Ever since generative AI applications started to emerge, it’s been clear that we’re only at the start of a very long journey, in terms of how AI will evolve and impact our lives and society.
Are Auto-GPT and other agents that follow the same principles the next step of that journey? It certainly seems likely. At the very least, we can expect AI tools that allow us to carry out far more complex tasks than the relatively simple things that ChatGPT can do, to begin to become commonplace.
Before long, we will start to see more creative, sophisticated, diverse and useful AI output than the simple text and pictures that we’ve got used to.
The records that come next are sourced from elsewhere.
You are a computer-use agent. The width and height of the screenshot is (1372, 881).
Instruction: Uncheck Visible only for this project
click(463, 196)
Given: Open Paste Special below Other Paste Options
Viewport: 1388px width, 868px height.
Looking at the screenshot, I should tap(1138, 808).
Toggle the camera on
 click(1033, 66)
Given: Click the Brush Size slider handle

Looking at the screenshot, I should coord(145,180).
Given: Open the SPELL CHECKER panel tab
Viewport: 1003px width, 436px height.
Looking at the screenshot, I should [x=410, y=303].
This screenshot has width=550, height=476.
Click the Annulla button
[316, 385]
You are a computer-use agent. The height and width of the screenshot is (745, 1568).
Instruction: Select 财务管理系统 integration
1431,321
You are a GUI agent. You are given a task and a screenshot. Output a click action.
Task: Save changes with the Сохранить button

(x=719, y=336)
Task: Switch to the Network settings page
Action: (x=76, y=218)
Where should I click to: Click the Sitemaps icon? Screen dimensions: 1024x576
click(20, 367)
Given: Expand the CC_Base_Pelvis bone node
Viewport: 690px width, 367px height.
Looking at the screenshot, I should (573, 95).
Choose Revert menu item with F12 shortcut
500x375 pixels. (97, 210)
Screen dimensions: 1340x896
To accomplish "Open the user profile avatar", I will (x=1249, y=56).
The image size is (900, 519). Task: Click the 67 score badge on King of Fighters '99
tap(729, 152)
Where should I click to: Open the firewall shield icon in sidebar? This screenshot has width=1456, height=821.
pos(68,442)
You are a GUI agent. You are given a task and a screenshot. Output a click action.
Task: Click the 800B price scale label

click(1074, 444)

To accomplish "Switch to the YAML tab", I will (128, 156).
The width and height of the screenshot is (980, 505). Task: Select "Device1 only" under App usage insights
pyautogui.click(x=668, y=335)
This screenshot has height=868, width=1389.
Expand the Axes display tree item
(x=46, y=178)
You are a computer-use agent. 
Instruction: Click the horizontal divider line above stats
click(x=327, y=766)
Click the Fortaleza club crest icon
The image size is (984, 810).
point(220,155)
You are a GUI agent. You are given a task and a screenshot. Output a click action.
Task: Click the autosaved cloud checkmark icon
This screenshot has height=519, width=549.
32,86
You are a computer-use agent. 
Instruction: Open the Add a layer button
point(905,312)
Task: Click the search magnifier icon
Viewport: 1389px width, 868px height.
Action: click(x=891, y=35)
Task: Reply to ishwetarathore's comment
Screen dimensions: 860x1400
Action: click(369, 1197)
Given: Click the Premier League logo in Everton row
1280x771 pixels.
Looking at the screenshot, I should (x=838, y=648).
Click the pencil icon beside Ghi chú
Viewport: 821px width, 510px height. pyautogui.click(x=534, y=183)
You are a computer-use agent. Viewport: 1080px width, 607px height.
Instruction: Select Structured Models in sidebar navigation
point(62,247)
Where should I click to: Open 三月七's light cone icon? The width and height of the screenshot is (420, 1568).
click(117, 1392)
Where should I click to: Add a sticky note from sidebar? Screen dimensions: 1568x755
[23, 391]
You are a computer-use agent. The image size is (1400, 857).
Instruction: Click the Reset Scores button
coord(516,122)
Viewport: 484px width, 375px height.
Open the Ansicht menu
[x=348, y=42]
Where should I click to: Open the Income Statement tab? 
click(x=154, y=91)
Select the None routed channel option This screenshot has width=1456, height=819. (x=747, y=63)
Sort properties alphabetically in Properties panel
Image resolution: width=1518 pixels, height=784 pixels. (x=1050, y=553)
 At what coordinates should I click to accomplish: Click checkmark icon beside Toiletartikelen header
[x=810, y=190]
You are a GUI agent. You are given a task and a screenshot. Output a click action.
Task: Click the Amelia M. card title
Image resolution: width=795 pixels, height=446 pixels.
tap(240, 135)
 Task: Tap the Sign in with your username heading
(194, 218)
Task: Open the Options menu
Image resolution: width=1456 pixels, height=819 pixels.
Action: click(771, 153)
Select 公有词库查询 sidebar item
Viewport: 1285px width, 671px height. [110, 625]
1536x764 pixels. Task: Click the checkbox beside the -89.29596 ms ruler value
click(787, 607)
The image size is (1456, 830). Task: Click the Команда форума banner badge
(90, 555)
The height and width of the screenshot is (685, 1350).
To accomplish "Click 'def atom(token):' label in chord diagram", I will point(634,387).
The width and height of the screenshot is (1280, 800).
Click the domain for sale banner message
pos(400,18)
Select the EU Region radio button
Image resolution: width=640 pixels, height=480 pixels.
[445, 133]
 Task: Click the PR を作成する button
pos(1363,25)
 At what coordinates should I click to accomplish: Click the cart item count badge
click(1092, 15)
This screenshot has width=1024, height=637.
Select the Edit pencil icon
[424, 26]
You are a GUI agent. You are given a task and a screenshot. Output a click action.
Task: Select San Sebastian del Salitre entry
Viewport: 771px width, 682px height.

These will no doubt eventually have an even bigger impact on the way we work, play and communicate.
Other potential positive impacts include reduced cost and environmental impact of creating LLMs (and other machine learning-related activity) as autonomous, recursive AI agents find ways to make the process more efficient.
However we also have to consider that by itself it doesn’t really solve any of the problems associated with generative AI. These include the variable (to put it nicely) accuracy of the output it creates, the potential for abuse of intellectual property rights, and the possibility of it being used to spread biased or harmful content. In fact, by generating and running many more AI processes in order to achieve bigger tasks, it could potentially magnify these issues.
The potential problems don’t stop there – eminent AI expert and philosopher Nick Bostrom has recently said he believes the newest generation of AI chatbots (such as GPT-4) are even beginning to show signs of sentience. Which could create a whole new moral and ethical quandary if as a society we are planning to start creating and operationalizing them on a large scale.